Stated task -> Extract every line of the rows that contains the string "This".

Extracted data ->
···
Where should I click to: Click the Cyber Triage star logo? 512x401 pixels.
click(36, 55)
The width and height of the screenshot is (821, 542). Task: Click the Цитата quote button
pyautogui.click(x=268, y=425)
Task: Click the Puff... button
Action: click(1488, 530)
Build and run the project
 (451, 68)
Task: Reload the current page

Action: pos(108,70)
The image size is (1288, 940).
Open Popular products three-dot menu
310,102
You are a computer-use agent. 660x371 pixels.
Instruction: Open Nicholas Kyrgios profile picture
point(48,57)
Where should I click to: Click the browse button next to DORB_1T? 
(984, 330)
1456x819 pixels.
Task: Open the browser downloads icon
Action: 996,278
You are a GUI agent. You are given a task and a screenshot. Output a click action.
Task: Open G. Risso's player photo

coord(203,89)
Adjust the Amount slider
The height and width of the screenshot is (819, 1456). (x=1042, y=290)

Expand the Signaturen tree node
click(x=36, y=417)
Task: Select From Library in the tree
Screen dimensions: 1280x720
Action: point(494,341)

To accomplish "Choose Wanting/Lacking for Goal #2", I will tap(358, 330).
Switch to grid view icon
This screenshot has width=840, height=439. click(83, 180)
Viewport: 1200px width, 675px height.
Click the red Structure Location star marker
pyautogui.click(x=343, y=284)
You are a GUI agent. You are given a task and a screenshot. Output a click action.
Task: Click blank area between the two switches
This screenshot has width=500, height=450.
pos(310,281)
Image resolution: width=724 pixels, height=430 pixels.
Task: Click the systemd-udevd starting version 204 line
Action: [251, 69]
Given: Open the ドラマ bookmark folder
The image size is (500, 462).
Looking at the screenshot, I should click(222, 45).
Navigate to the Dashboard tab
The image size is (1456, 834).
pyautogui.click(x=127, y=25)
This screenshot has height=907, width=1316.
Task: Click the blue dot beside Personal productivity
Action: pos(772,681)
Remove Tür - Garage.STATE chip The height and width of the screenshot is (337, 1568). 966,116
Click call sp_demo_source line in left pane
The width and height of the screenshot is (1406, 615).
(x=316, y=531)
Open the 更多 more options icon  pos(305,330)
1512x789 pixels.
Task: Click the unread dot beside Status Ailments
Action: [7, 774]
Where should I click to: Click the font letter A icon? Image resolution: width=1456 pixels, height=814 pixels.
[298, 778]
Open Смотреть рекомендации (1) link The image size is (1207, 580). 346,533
···
Exercise result ->
This screenshot has width=840, height=439. click(83, 180)
This screenshot has width=500, height=450.
This screenshot has height=907, width=1316.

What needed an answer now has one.